[Work to do]
Convert the listing from the line with "Given: Open the 经营异常名录 tab" up to and including the line with "Looking at the screenshot, I should 656,33." into a Markdown table with the columns Row and Line, skipping any blank lines.

[Dataset rows]
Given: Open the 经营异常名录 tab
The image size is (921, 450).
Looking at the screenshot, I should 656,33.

==

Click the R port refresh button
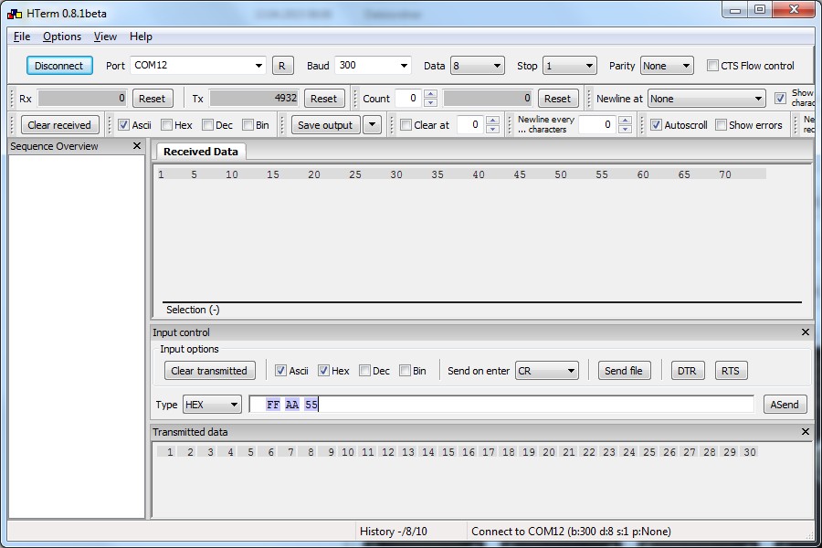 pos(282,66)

...

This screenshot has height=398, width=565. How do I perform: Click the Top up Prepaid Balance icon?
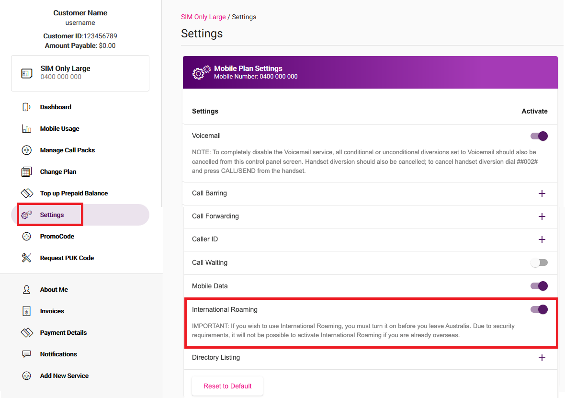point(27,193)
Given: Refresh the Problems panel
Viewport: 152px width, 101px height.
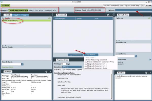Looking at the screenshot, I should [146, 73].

[Reply to the task]
| Row | Line |
|---|---|
| 1 | Given: Open the 经营异常名录 tab |
| 2 | The image size is (921, 450). |
| 3 | Looking at the screenshot, I should 656,33. |